A veteran federal prosecutor in Manhattan who recovered hundreds of millions of dollars from Swiss banks has joined Eversheds Sutherland as a partner in white-collar criminal defense and tax matters.

Sarah Paul, who worked as the tax coordinator in the Southern District of New York U.S. Attorney's Office, will rejoin the private sector Tuesday as an Eversheds partner. In her nine years at the Southern District office, she litigated several high-profile cases including an ongoing case against four people tied to the Panama Papers.

Ron Zdrojeski, co-head of global litigation at Eversheds, said the firm has been trying to bolster its white-collar defense practice in New York when it learned that Paul was looking to make a move. He said colleagues of his, including tax controversy partner Jim Mastracchio, had crossed paths with Paul before while noting that her expertise in criminal tax matters was appealing.

“We had been working for some time in trying to identify someone of Sarah's caliber to join us,” Zdrojeski said.
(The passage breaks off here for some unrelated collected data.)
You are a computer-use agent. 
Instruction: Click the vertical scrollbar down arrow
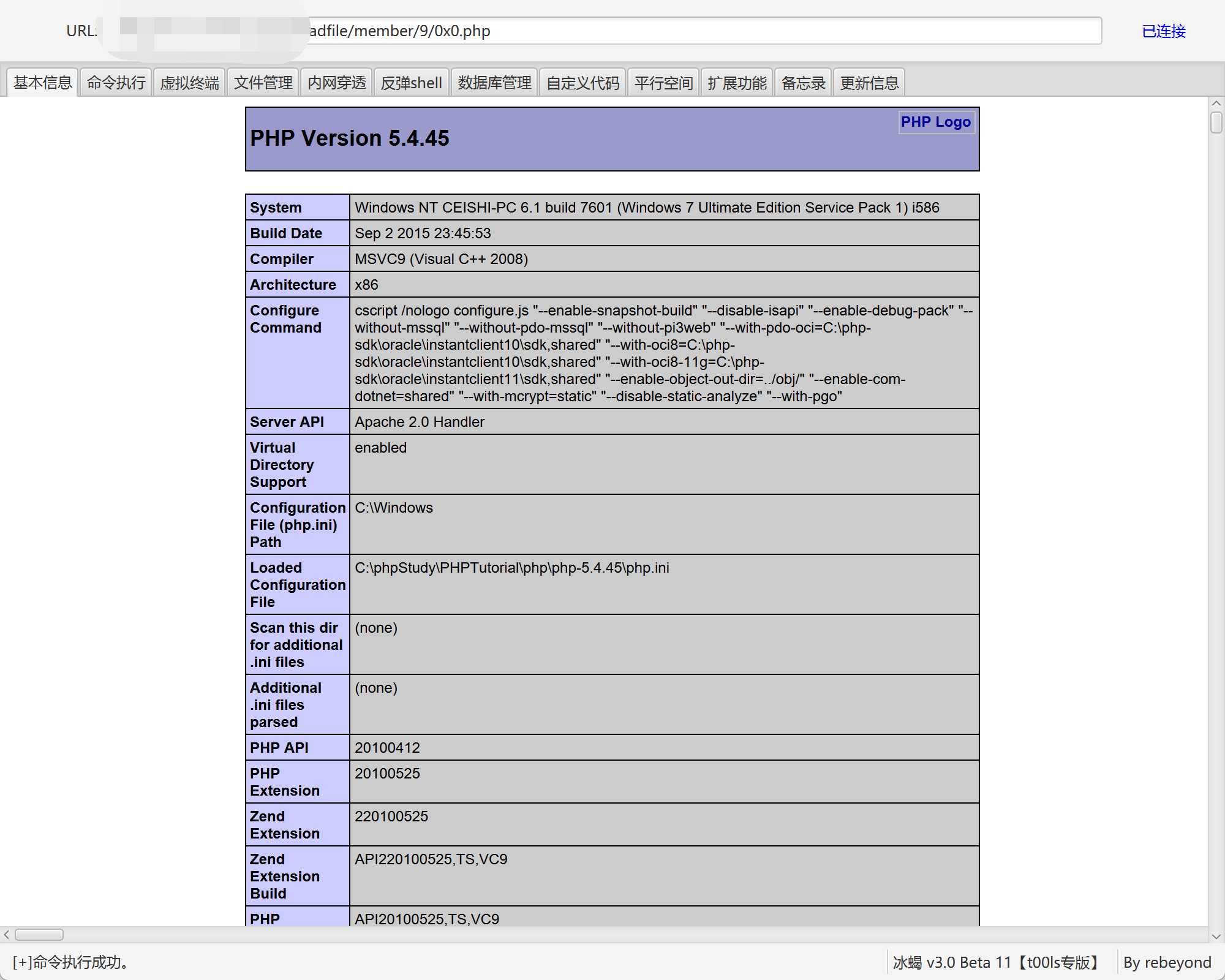point(1216,937)
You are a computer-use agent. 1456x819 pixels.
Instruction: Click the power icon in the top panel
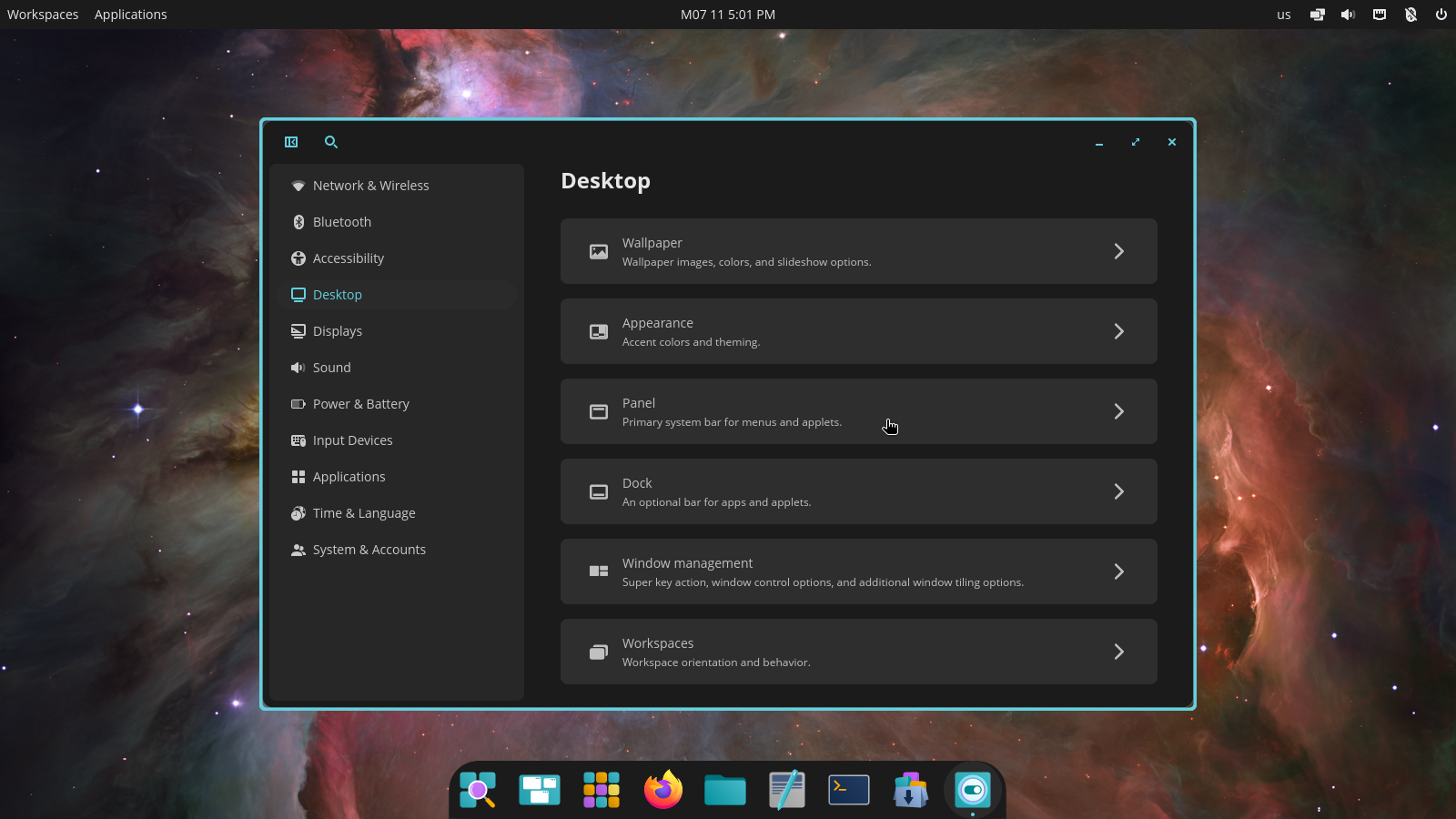point(1441,14)

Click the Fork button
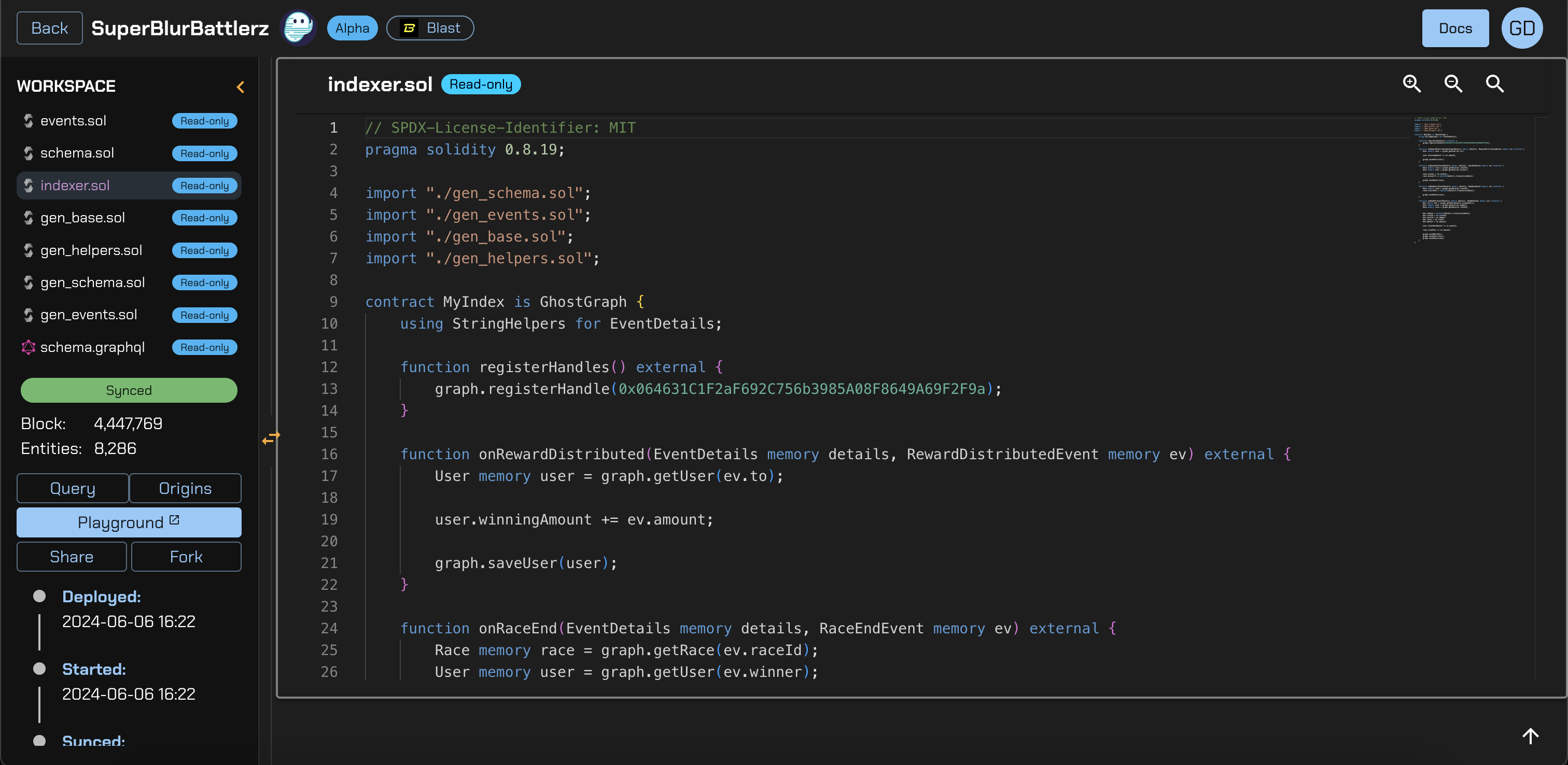[x=186, y=556]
The process of hiring Paul “moved very quickly,” he added.

As a part of the Complex Frauds and Cybercrime Unit, Paul prosecuted a variety of white-collar cases over the years.  Paul, who stopping working at the U.S. Attorney's Office in late April, also worked on a major, ongoing case against four people linked to the Panamanian law firm Mossack Fonseca who were charged with money-laundering and tax-evasion conspiracy and wire fraud. Mossack shut its doors after its clients' secret financial arrangements were leaked.
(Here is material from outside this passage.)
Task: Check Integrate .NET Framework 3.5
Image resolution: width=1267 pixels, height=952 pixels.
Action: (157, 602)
But some of Paul's most high-profile cases were against Swiss banks and financial institutions, many of which ended up cooperating despite the country's notorious bank-secrecy laws. She represented the government in its probe into Zurcher Kantonalbank, or ZKB, which initially told two indicted employees not to cooperate with prosecutors but later agreed to pay $98.5 million under a deferred prosecution agreement. The two indicted employees pleaded guilty.

A similar resolution was reached against Bank Julius Baer, which also saw two of its employees plead guilty. That bank paid more than a half-billion dollars as part of a deal with Paul and other U.S. prosecutors. She has also gone after individual bankers, lawyers, asset managers and multiple U.S. taxpayers across the country who dodged taxes using foreign bank accounts.

“I was looking for somewhere that had … a strong tax litigation practice, as well as a strong white-collar group,” Paul said. She said she also wanted to continue to work on cross-border issues, and “found all three” at Eversheds, a law firm formed by the 2017 union of U.K.-based Eversheds and U.S. firm Sutherland Asbill & Brennan,

She spoke with pride of her work on the Swiss bank cases. “In terms of deterrence … what we were able to do, piece by piece, in terms of breaking down bank secrecy, was huge,” she said.

Paul said she anticipated that she would soon be playing defense on the kind of cross-border cases she worked as a prosecutor, saying it is easier than ever for prosecutors in different countries to team up. She said IRS Criminal Investigations has been expanding “aggressively” after years of cuts, giving tax authorities the ability to prosecute more cases.

While she will continue to focus on tax litigation, rather than tax planning and advice, Paul added that she would likely take on criminal and civil cases in both U.S. Tax Court and federal district courts.

Zdrojeski said Paul will be working closely with Mastracchio and with Olga Greenberg, who is a leader of the firm's corporate crime and securities enforcement teams.

Before working in the U.S. Attorney's Office, Paul was an associate at Cravath, Swaine & Moore and Spears & Imes.